Answer: No, that would not be appropriate coding for this case, for two reasons.

First, if you’re billing appropriately with 80307 (Drug test[s], presumptive, any number of drug classes, any number of devices or procedures, by instrument chemistry analyzers [e.g., utilizing immunoassay (e.g., EIA, ELISA, EMIT, FPIA, IA, KIMS, RIA]), chromatography (e.g., GC, HPLC), and mass spectrometry either with or without chromatography, (e.g., DART, DESI, GC-MS, GC-MS/MS, LC-MS, LC-MS/MS, LDTD, MALDI, TOF] includes sample validation when performed, per date of service) you should never list more than one unit for the same patient on a single date of service. That’s true regardless of the number of drugs or drug classes involved in this test.

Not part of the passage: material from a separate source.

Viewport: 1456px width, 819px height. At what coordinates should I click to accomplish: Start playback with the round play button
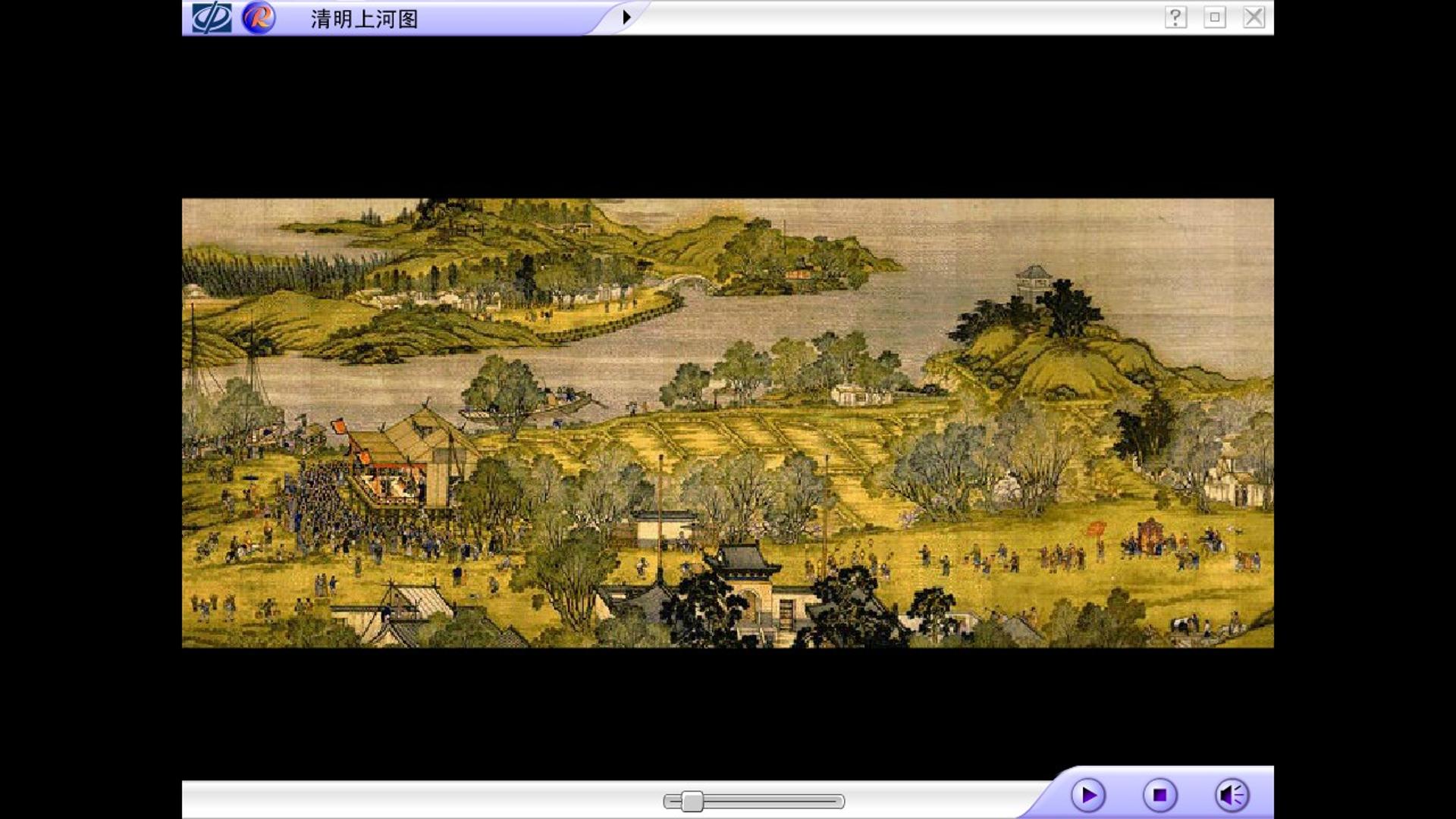point(1088,795)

But the larger problem with the coding you suggest is that the test order is not for presumptive drug testing, which 80307 describes, but for drug confirmation. If your lab performs a confirmatory test as described in the CPT® instructions for definitive drug testing, you should select the appropriate codes from that section. In your example, you’re testing for the alcohol drug class, and for two drugs in the non-opioid analgesics class. That means you should code the tests your lab performs using the definitive drug test codes as follows:

  • 80320 — Alcohols
  • 80329 — Analgesics, non-opioid; 1 or 2.